→ WHAT IS EXPECTED
Retype, word for word, the line holding "Task: Open the linkin.bio/foam link" and each line after it down to the end of the data; pictures are not copied.

[Collected data entries]
--------------------------------------------------

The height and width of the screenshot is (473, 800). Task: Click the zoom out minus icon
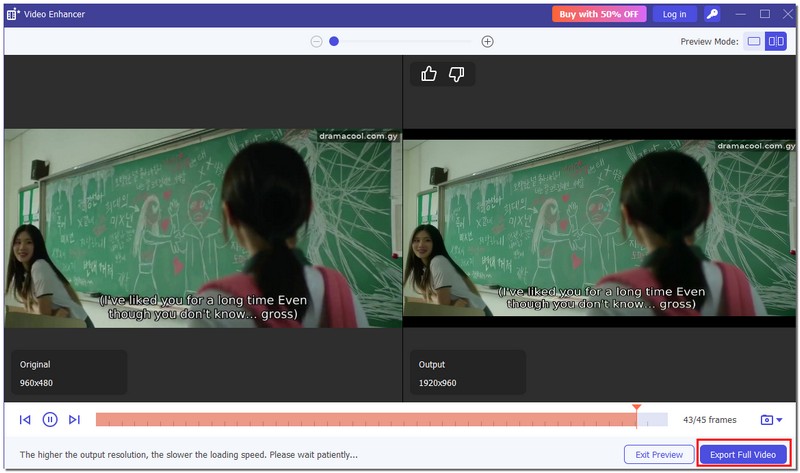(x=316, y=41)
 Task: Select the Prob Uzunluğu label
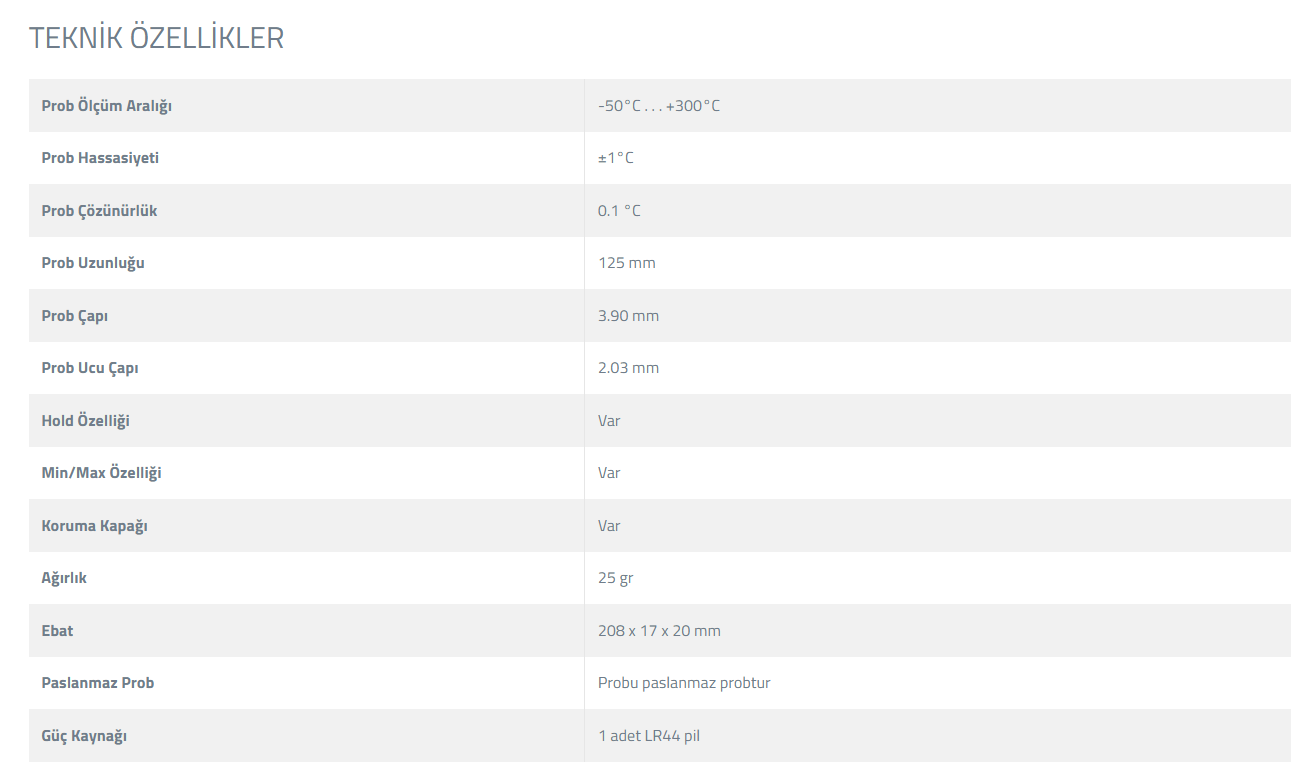tap(93, 263)
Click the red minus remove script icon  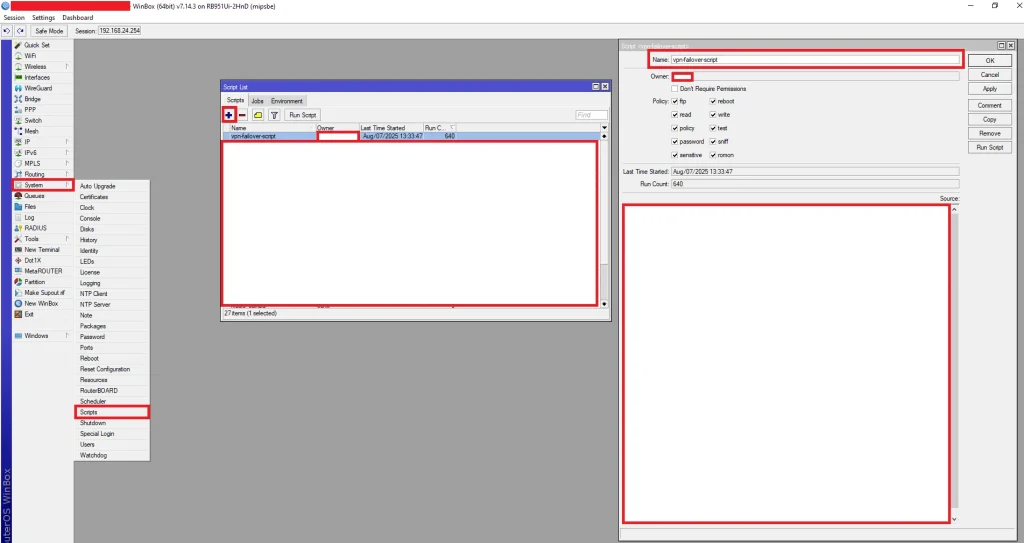pyautogui.click(x=242, y=115)
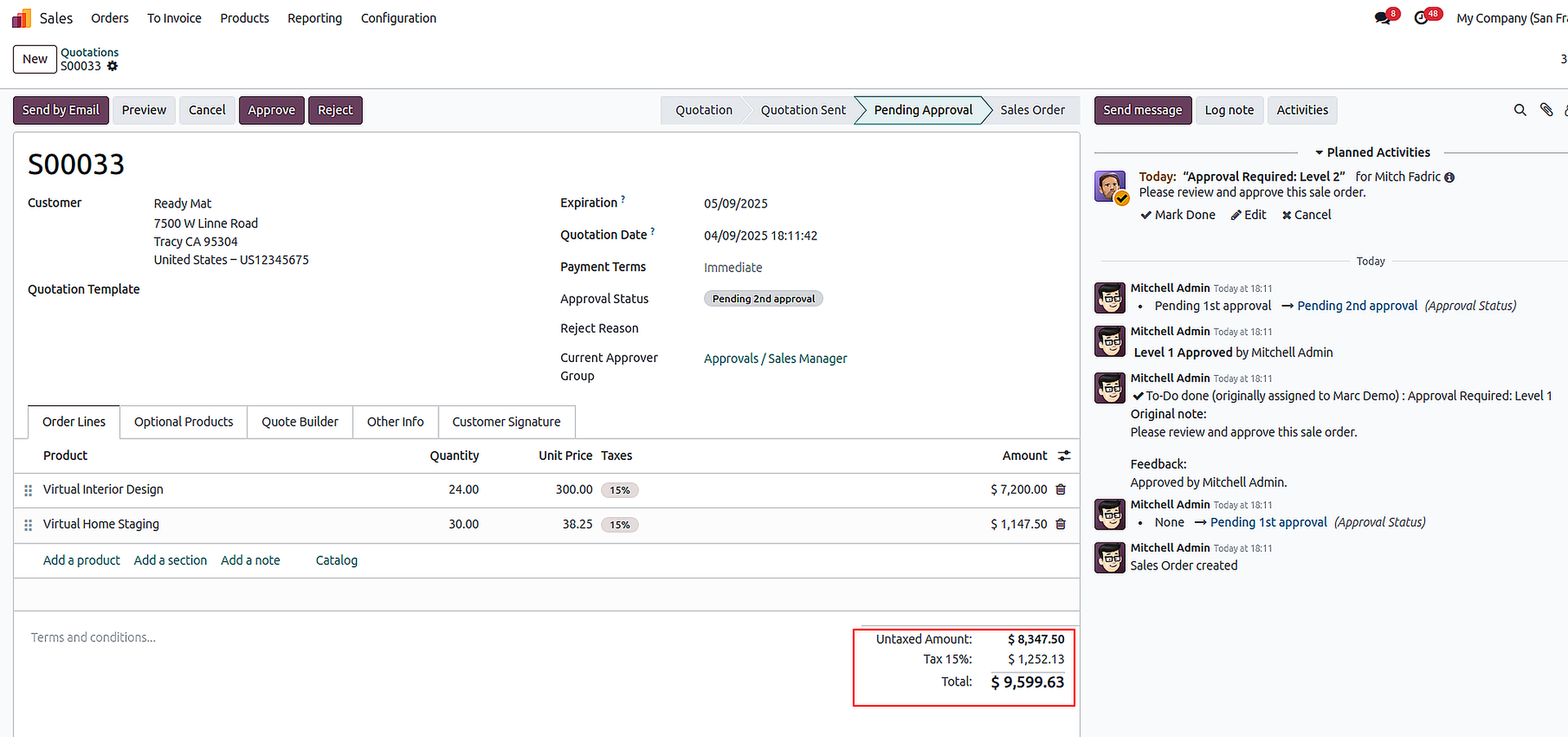The height and width of the screenshot is (737, 1568).
Task: Mark the Level 2 approval activity done
Action: tap(1178, 215)
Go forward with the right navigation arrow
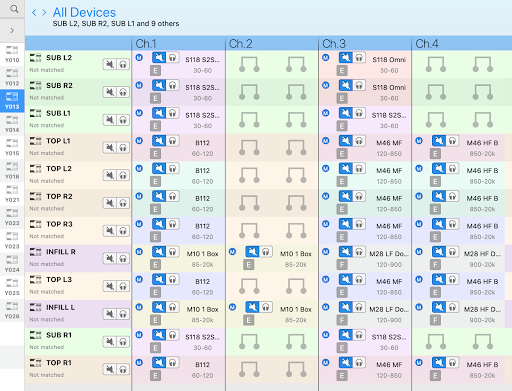The image size is (512, 391). pos(44,13)
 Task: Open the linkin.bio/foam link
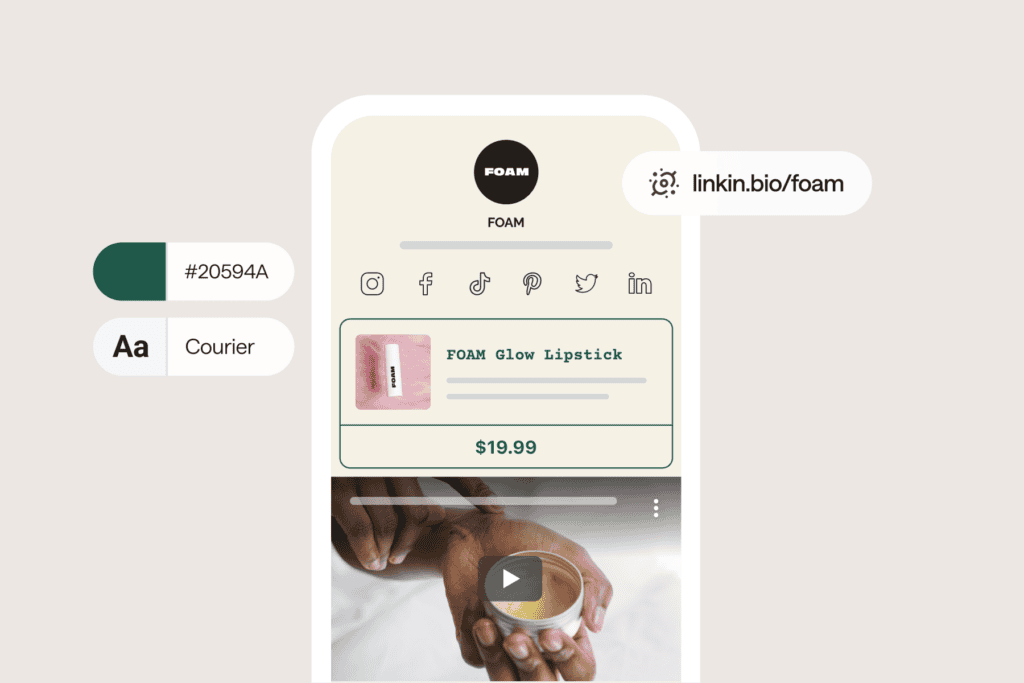767,183
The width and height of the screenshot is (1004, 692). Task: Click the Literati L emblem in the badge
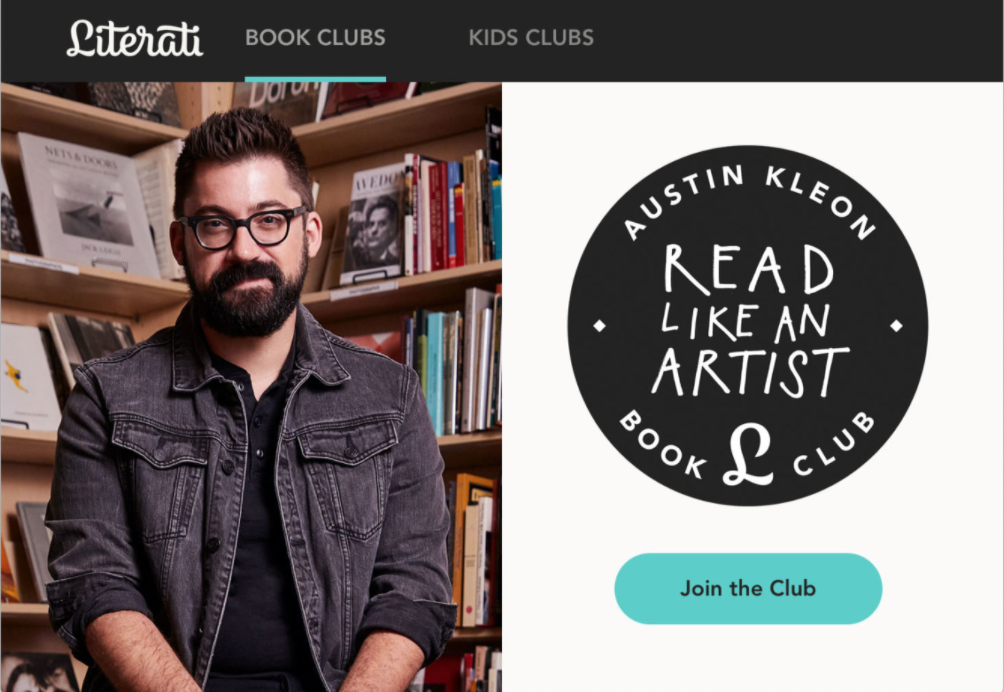tap(748, 454)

--------------------------------------------------

→ RESULT
 Task: Open the linkin.bio/foam link
767,183
The width and height of the screenshot is (1004, 692). Task: Click the Literati L emblem in the badge
tap(748, 454)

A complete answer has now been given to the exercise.